Greetings once again, you awful bunch of Zuffa Zombies, unwashed miscreants, ignorant churls, basement-dwelling trolls, "writers," mark-ass marks, trick-ass marks, and of course the miserable, self-hating scumbags. Welcome to the Haters' Guide, an occasional series in which Mookie Alexander and I (Patrick Wyman) shoot the breeze about a variety of topics related to the upcoming card.
Sit back, my fellow connoisseurs of verbal and written abuse, and let's get started.
Demetrious Johnson and the ennui heard ‘round the world
Patrick: I'm pretty sure we just did this with the underappreciated Renan Barao, but here we go again. Mighty Mouse is awesome - he's literally the only person on the face of the planet who can pull off some of the things he does with footwork, angles and phase-shifting - and outside of the hardest of the hardcore fans, nobody gives a shit. Maybe it's because he's not a talker, maybe it's because he spends his time tucked away in the most beautiful corner of North America, or maybe it's because he's roughly the height and weight of an overweight Labrador Retriever.

TASK PROMPT:
Reproduce word for word everything in the Haters' Guide passage from "Demetrious Johnson and" down to "overweight Labrador Retriever.".

DATA RECORDS:
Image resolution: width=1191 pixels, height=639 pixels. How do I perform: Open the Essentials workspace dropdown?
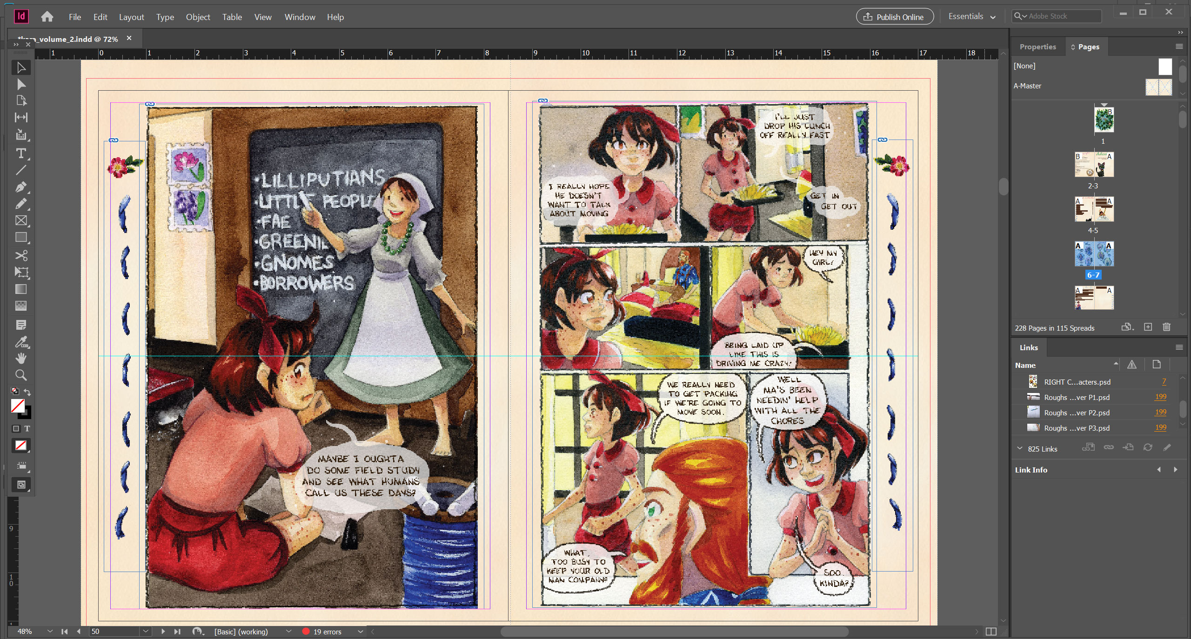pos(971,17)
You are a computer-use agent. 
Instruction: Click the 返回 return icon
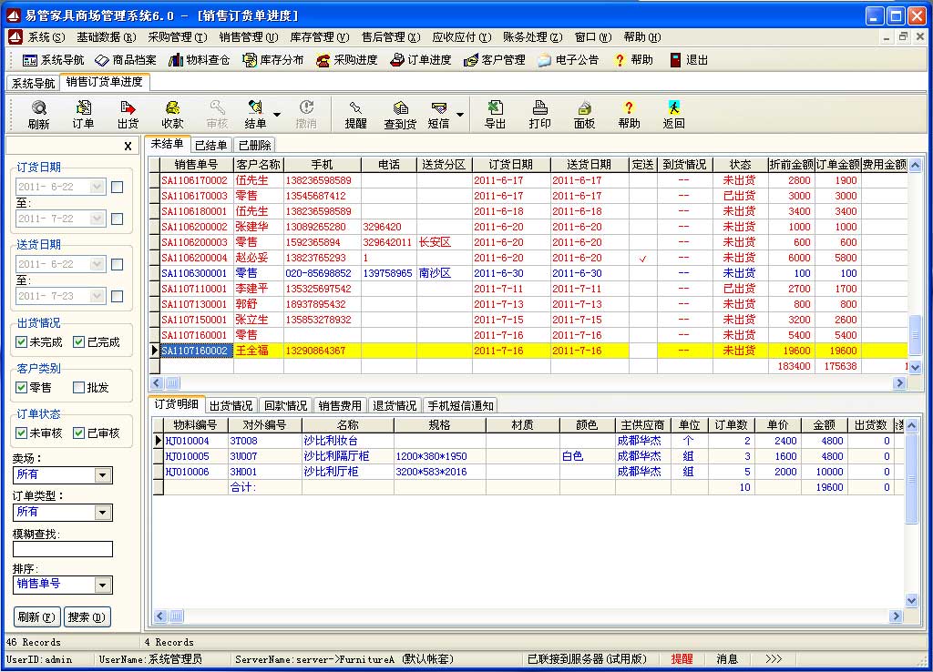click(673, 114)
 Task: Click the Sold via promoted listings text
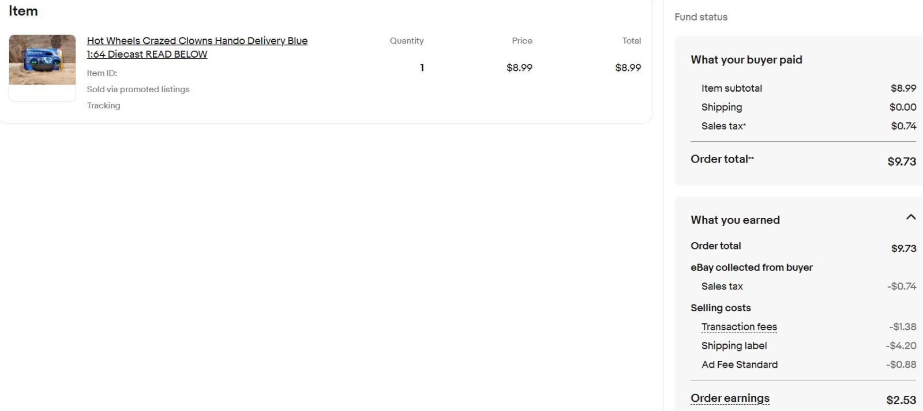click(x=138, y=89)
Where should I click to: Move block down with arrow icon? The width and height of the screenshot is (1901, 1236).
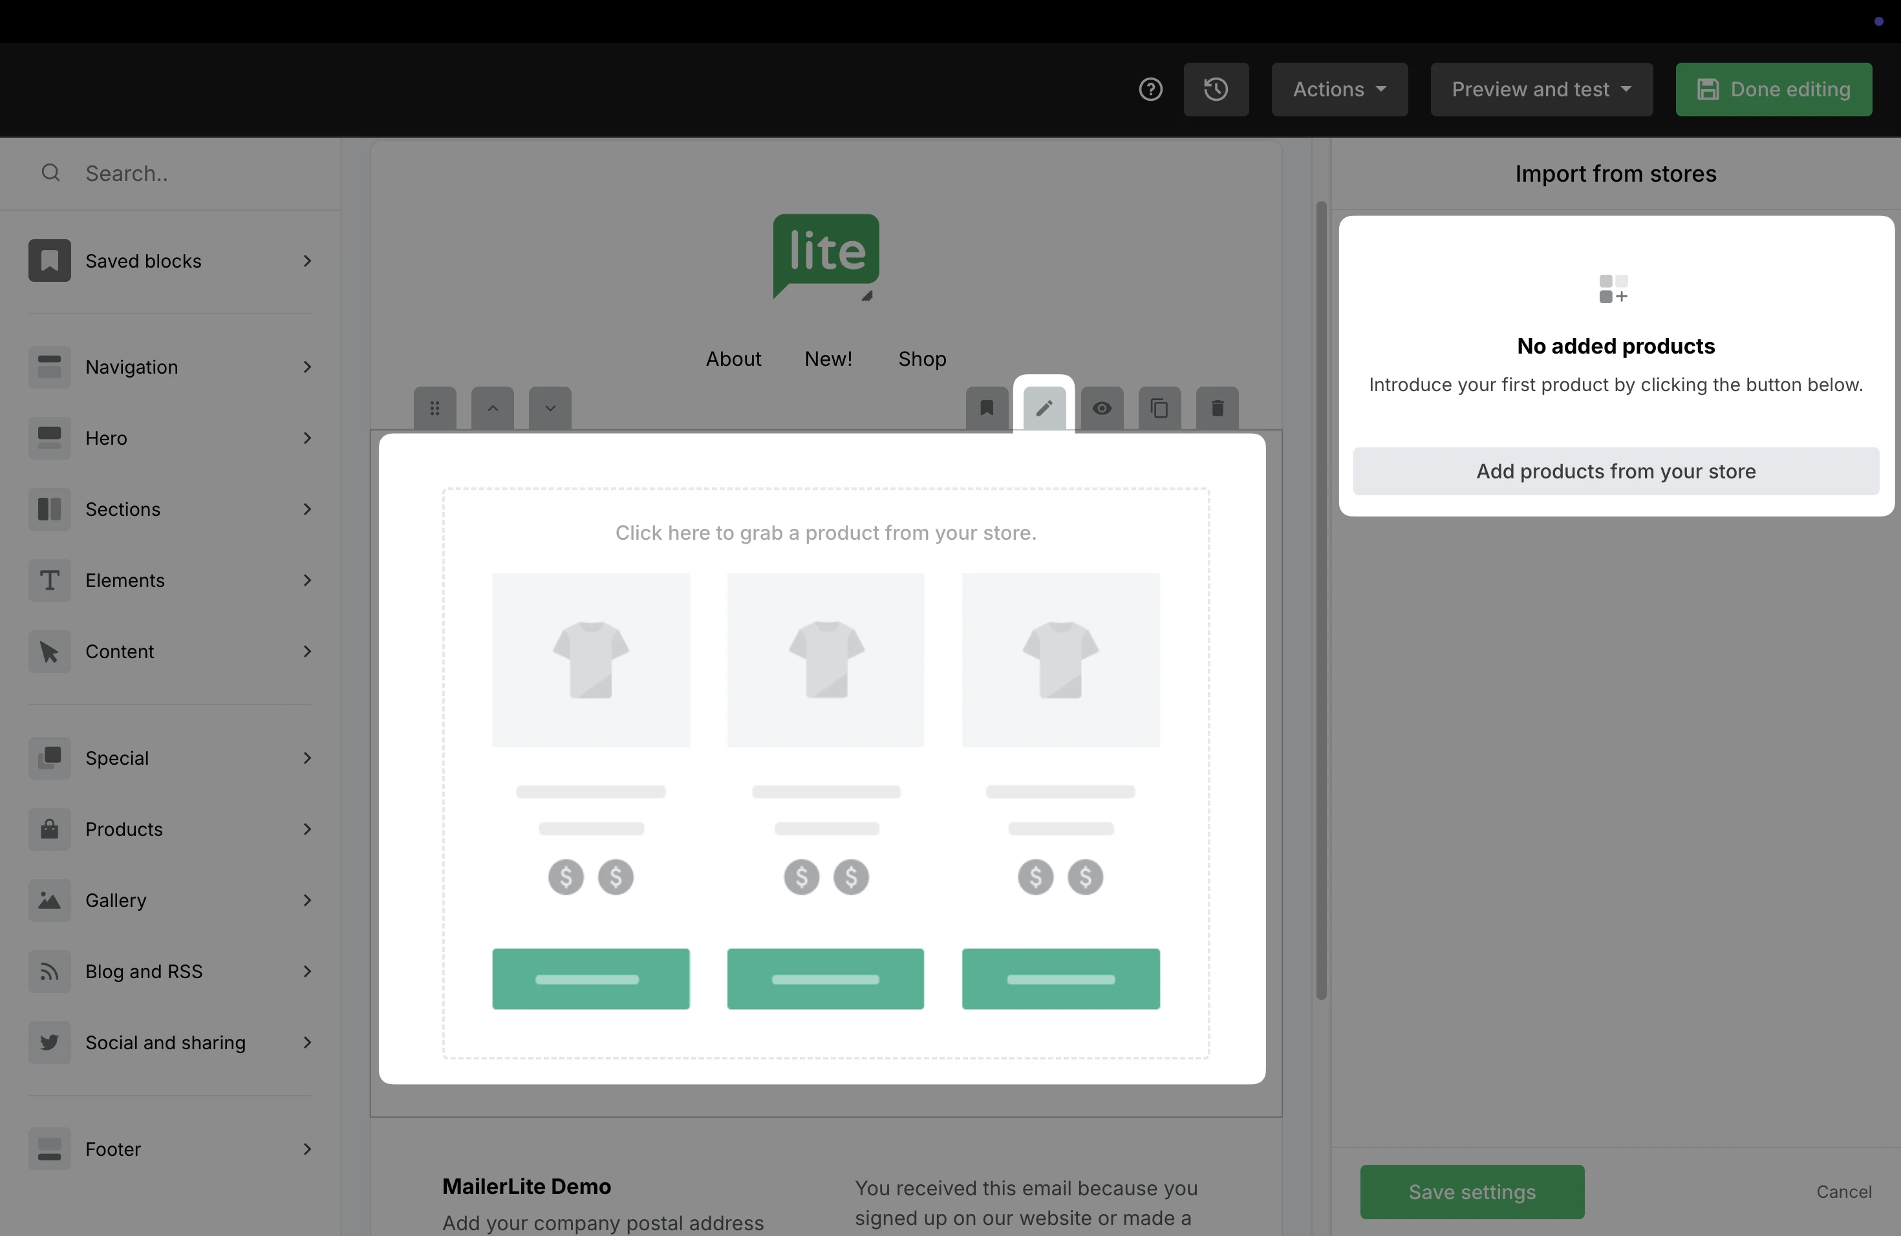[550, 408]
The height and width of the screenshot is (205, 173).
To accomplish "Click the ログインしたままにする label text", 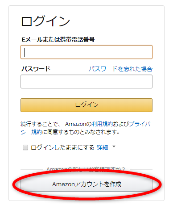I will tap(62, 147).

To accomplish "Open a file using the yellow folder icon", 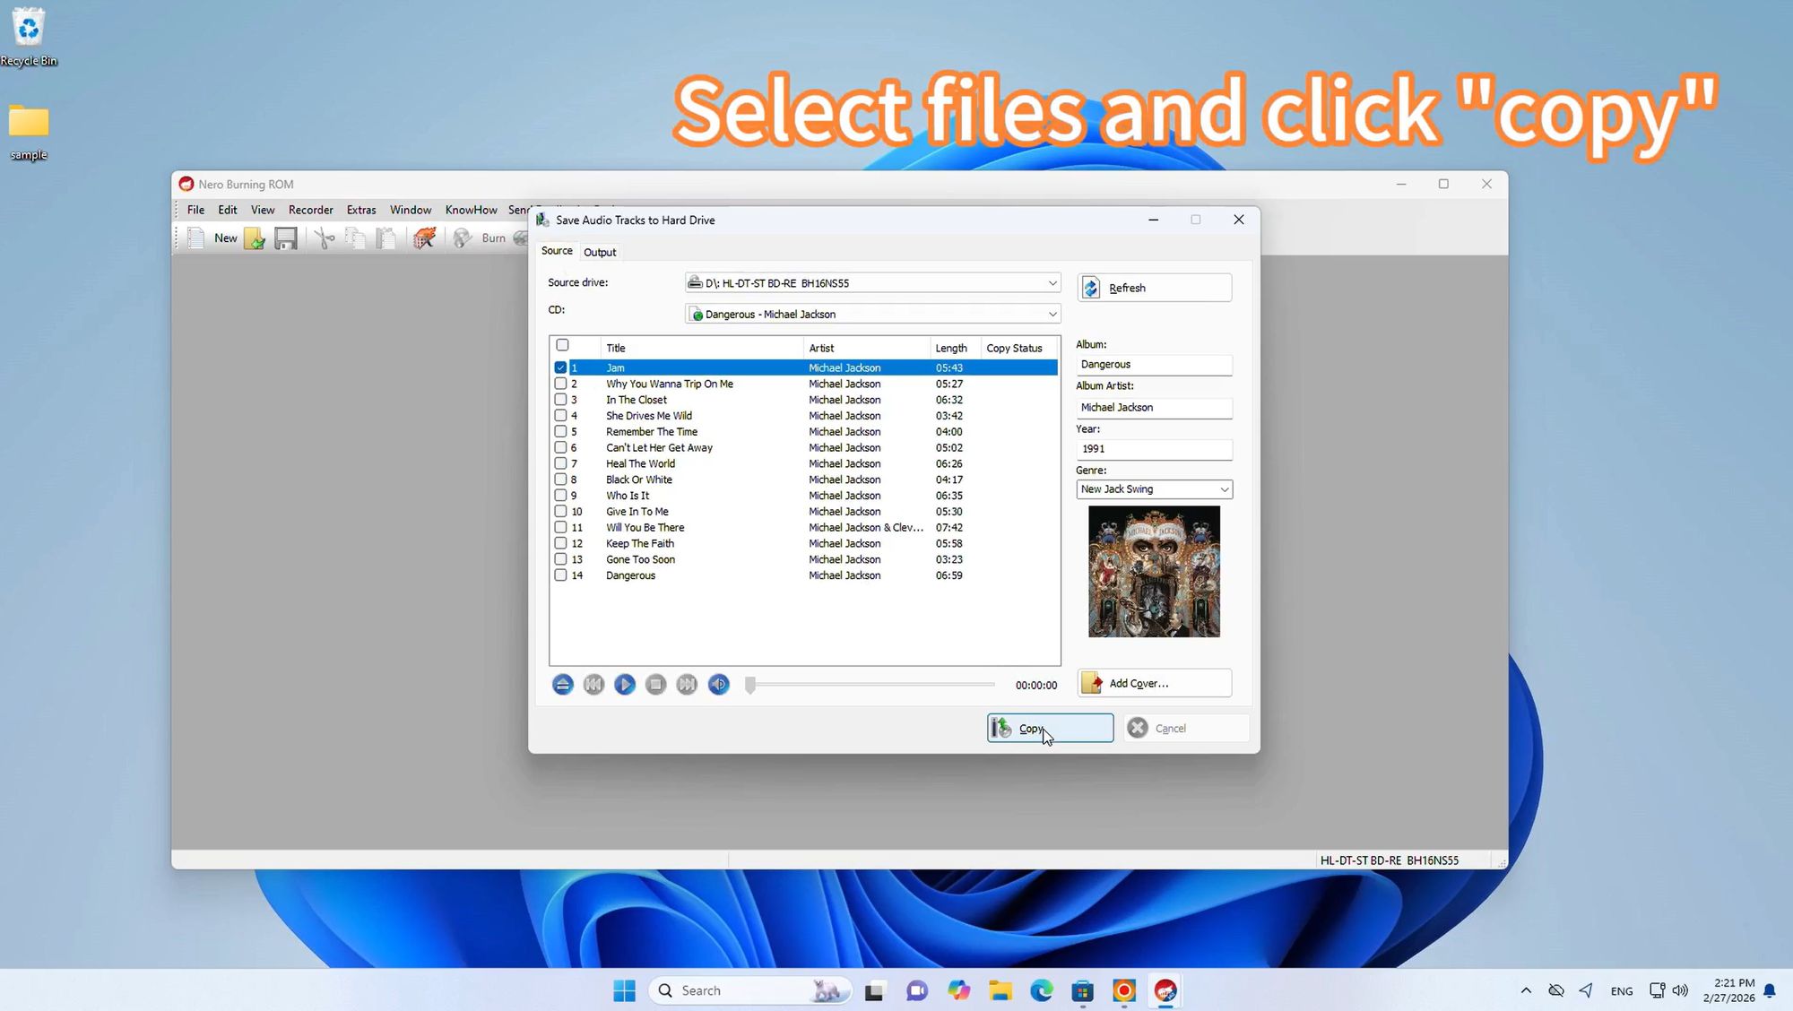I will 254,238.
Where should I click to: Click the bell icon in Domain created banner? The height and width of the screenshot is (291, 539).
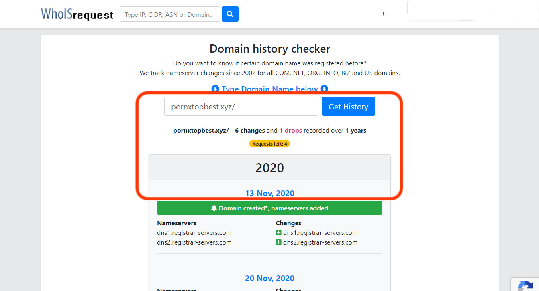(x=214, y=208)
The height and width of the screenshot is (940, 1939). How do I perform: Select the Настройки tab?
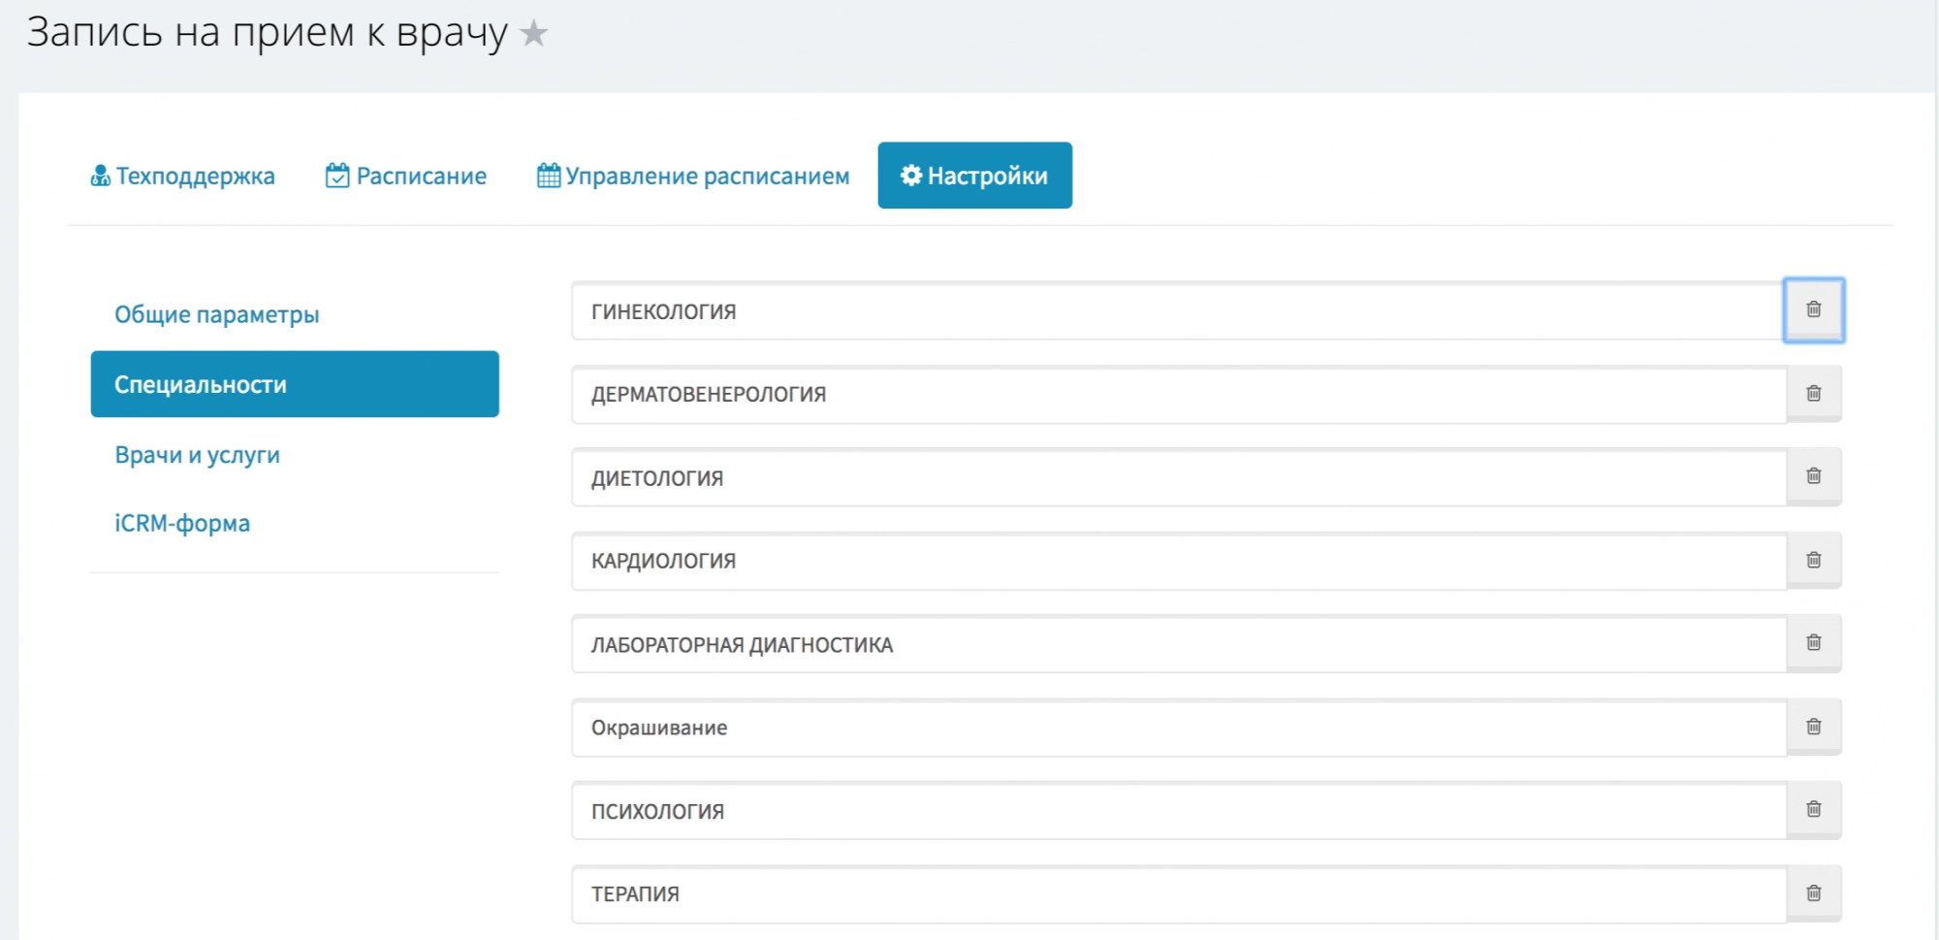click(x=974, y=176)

WRITTEN RESPONSE:
Demetrious Johnson and the ennui heard ‘round the world
Patrick: I'm pretty sure we just did this with the underappreciated Renan Barao, but here we go again. Mighty Mouse is awesome - he's literally the only person on the face of the planet who can pull off some of the things he does with footwork, angles and phase-shifting - and outside of the hardest of the hardcore fans, nobody gives a shit. Maybe it's because he's not a talker, maybe it's because he spends his time tucked away in the most beautiful corner of North America, or maybe it's because he's roughly the height and weight of an overweight Labrador Retriever.